### Extracto de la fuente
Enric González
Jorge Arévalo
¿Cómo era aquello que dijo Raymond Chandler sobre el buen
detective? "Tiene un cierto conocimiento
del carácter ajeno, o no conocería su trabajo". Bien. En
ese caso, Maigret es un gran detective. En ese caso y en cualquier otro, porque
Georges Simenon, el autor, constituye una de las cumbres de la literatura del
siglo XX y porque en torno a Maigret, el personaje, gira la humanidad entera, viva
y doliente. Si un antropólogo extraterrestre quisiera saber cómo funciona el
espíritu humano, habría que regalarle la obra completa de Simenon. Son más de
200 tomos, hay quien dice que casi 400, no se sabe con absoluta certeza porqueSimenon
utilizó numerosos seudónimos en sus comienzos. El hipotético extraterrestre tendría
lectura suficiente para el largo viaje intergaláctico de vuelta a casa.
Decimos
Maigret, a secas, porque al comisario no le gusta nada su nombre, Jules, y lo
mantiene casi en secreto. Se trata de una pequeña rareza en un hombre
relativamente convencional, felizmente casado con Louise Leonard, sin hijos,
aficionado a ir al cine con su esposa y a cultivar el jardín de una casita
cercana al río Loire que compró, en 1953, para cuando se jubilara. Conviene
admitir que la
vida laboral de Maigret es extraordinariamente dilatada. La
primera novela en que aparece es Piotr,
el letón (1931), pero
su carrera como policía de barrio comenzó en 1913 (La primera investigación de
Maigret) y en 1928 ya era comisario jefe de la Policía Judicial de
París. Se jubiló en 1956, aunque desde su casita del Loira siguió ocupándose de
algún caso. Evidentemente, no ha muerto. No morirá jamás. Su creador, el belga Georges
Simenon, falleció en 1989. Quizá
haya que esperar todavía un poco para que se reconozca que la comedia humana
contenida en la obra de Simenon supera en valor literario a la de Honoré de
Balzac.
Simenon
prefería sus obras llamadas duras, en las que no aparecía Maigret. Su personaje
imponía algunas reglas, fundamentalmente la resolución de un caso policial, que
acabaron agobiándole. En realidad, los
casos de Maigret raramente resultan complejos. Sus delincuentes y sus víctimas son
gente corriente, impulsada por necesidades y pasiones muy comunes. Lo
absorbente, o adictivo, es el retrato de las personas o las cosas. Las
sorpresas narrativas surgen de forma natural: se trata del tipo de sorpresa que
sobrecoge al lector cuando se asoma al interior de un alma ajena y se reconoce
en ella. Maigret
posee un código moral estricto y lo
combina con una formidable capacidad de empatía. A veces perdona al criminal.

### Datos proporcionados
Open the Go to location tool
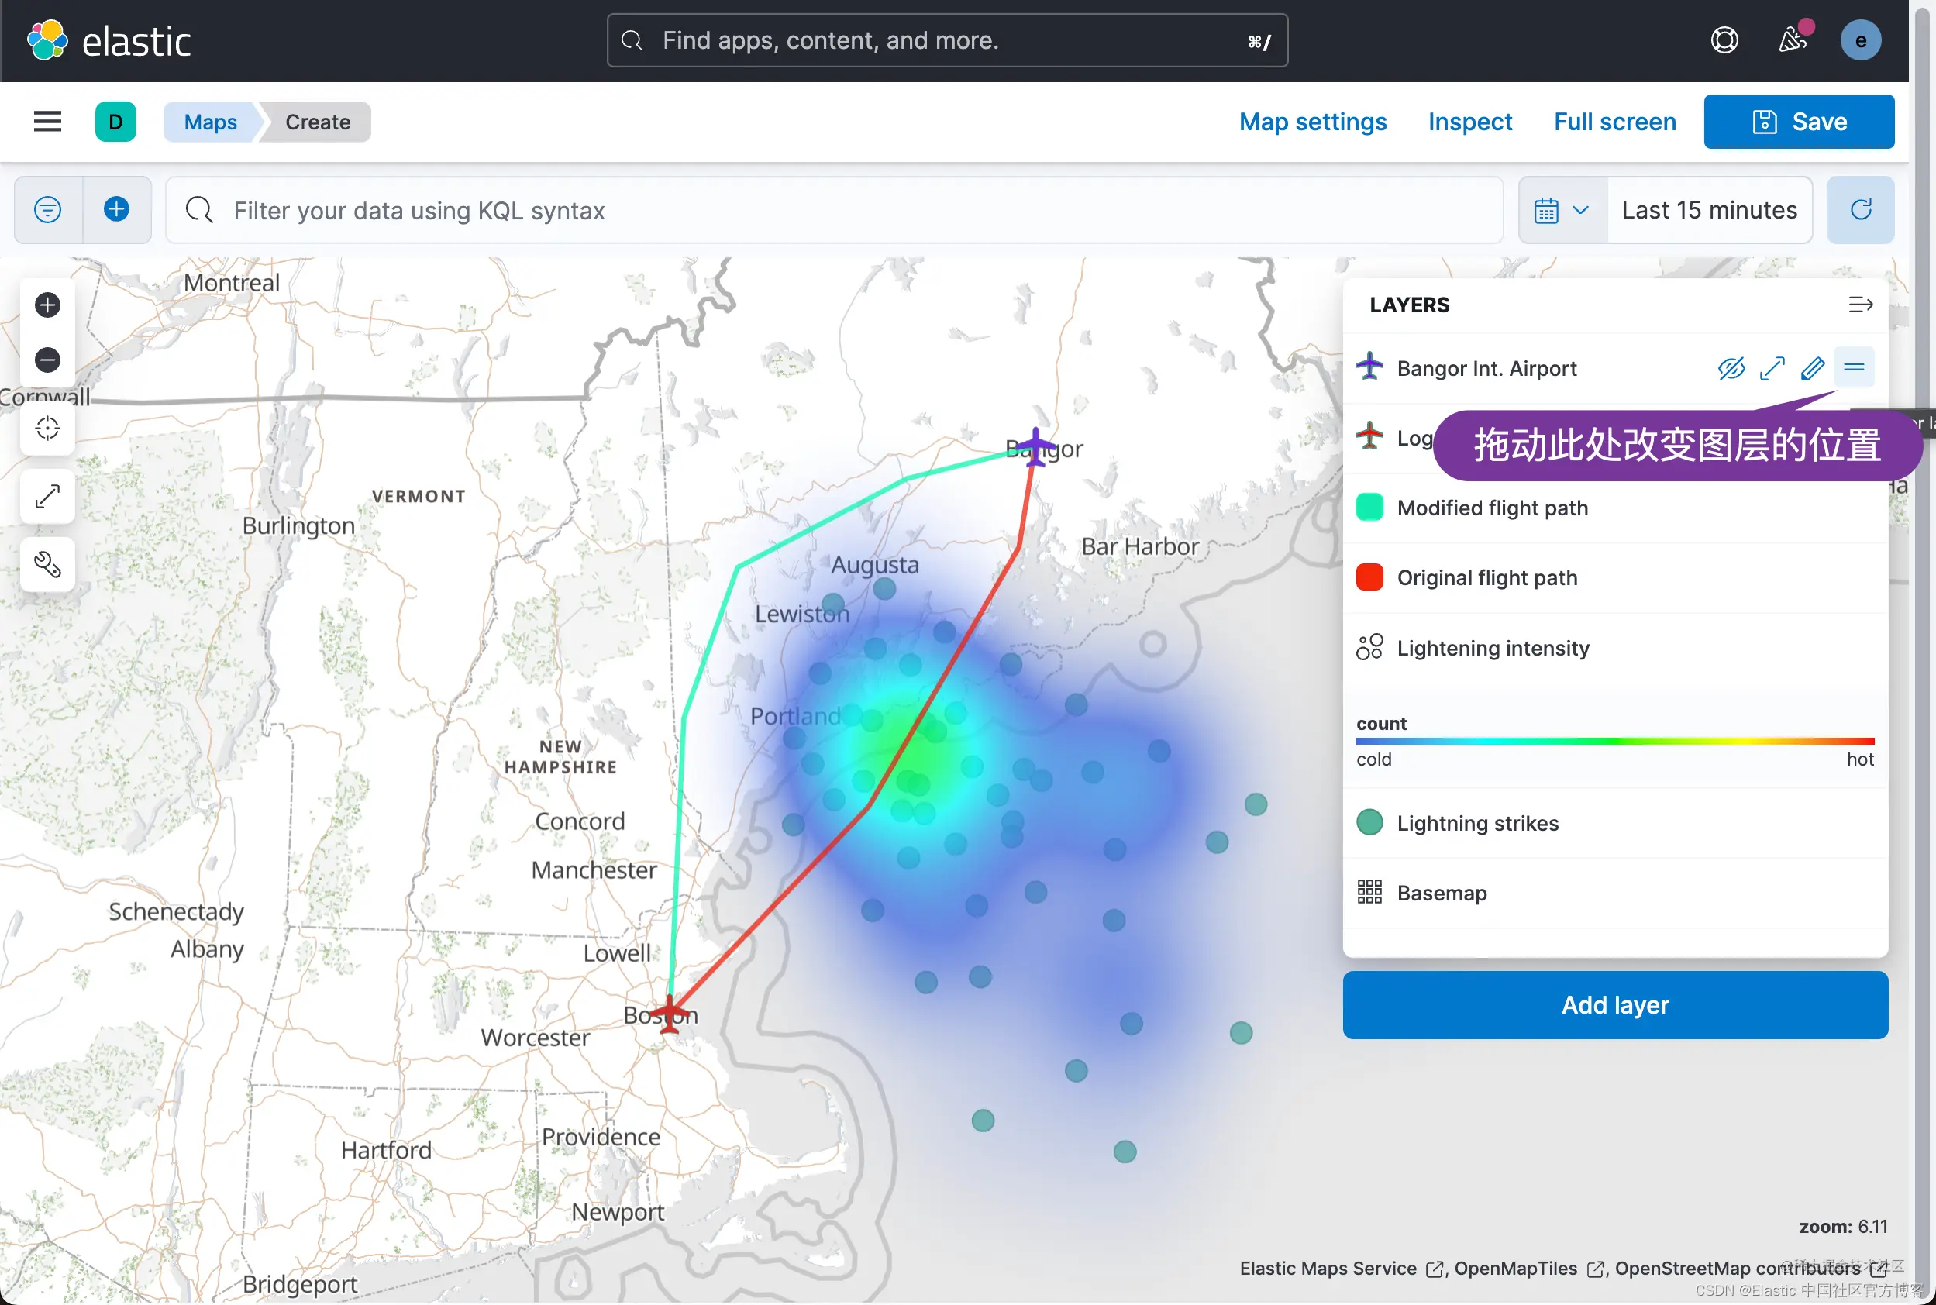Screen dimensions: 1936x1305 pyautogui.click(x=47, y=429)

### Tareas
1. Reproduce sin cambios el pasaje del artículo sobre Maigret que comienza en las palabras que contienen "Enric González" y concluye en "vuelta a casa.".
2. Según el artículo sobre Maigret, ¿qué cargo ocupaba el personaje en 1928?
3. Continúa el artículo sobre Maigret a partir de su última oración.
Para resolver lo que se pide no se necesitan los datos.

### Respuestas por tarea
1.
Enric González
Jorge Arévalo
¿Cómo era aquello que dijo Raymond Chandler sobre el buen
detective? "Tiene un cierto conocimiento
del carácter ajeno, o no conocería su trabajo". Bien. En
ese caso, Maigret es un gran detective. En ese caso y en cualquier otro, porque
Georges Simenon, el autor, constituye una de las cumbres de la literatura del
siglo XX y porque en torno a Maigret, el personaje, gira la humanidad entera, viva
y doliente. Si un antropólogo extraterrestre quisiera saber cómo funciona el
espíritu humano, habría que regalarle la obra completa de Simenon. Son más de
200 tomos, hay quien dice que casi 400, no se sabe con absoluta certeza porqueSimenon
utilizó numerosos seudónimos en sus comienzos. El hipotético extraterrestre tendría
lectura suficiente para el largo viaje intergaláctico de vuelta a casa.

2. Comisario jefe de la Policía Judicial de París.

3.
Casi siempre le comprende. Sólo cuando el culpable es una auténtica sabandija
se comporta con dureza. Aunque sus agentes sientan adoración por él, sabe que
es sólo una pieza más en el engranaje social. "Por más que eso disguste a
los autores de novelas", escribe Simenon en Las memorias de Maigret,
"el policía es un profesional, un funcionario". Maigret, que vuelve
cada noche a pie o en autobús a su piso en el número 132 del bulevar Richard
Lenoir, siente un especial afecto hacia
la fauna callejera: "La prostituta del bulevar de Clichy y
el inspector que la vigila tienen las suelas gastadas, y a los dos les duelen
los pies de tanto patear kilómetros de asfalto".
El
comisario Maigret es el patrón de la novela policial del sur de Europa. Mucho
de lo que se ha escrito dentro del género en Francia, España, Italia, Grecia y,
parcialmente, Alemania, desciende del jefe de la Policía Judicial parisina. Bebe con desmesura,
en especial cerveza, calvados y vino blanco. Come
con igual desmesura, lo que implica que no hay interrogatorio
sin bocadillos ni noche sin la cena opípara que cocina madame Maigret.
El gusto por la comida es algo que heredaron el Carvalho barcelonés, el Jaritos
ateniense, el Montale marsellés, el Montalbano siciliano, el Schiavone romano
exiliado en Aosta y muchos otros detectives mediterráneos.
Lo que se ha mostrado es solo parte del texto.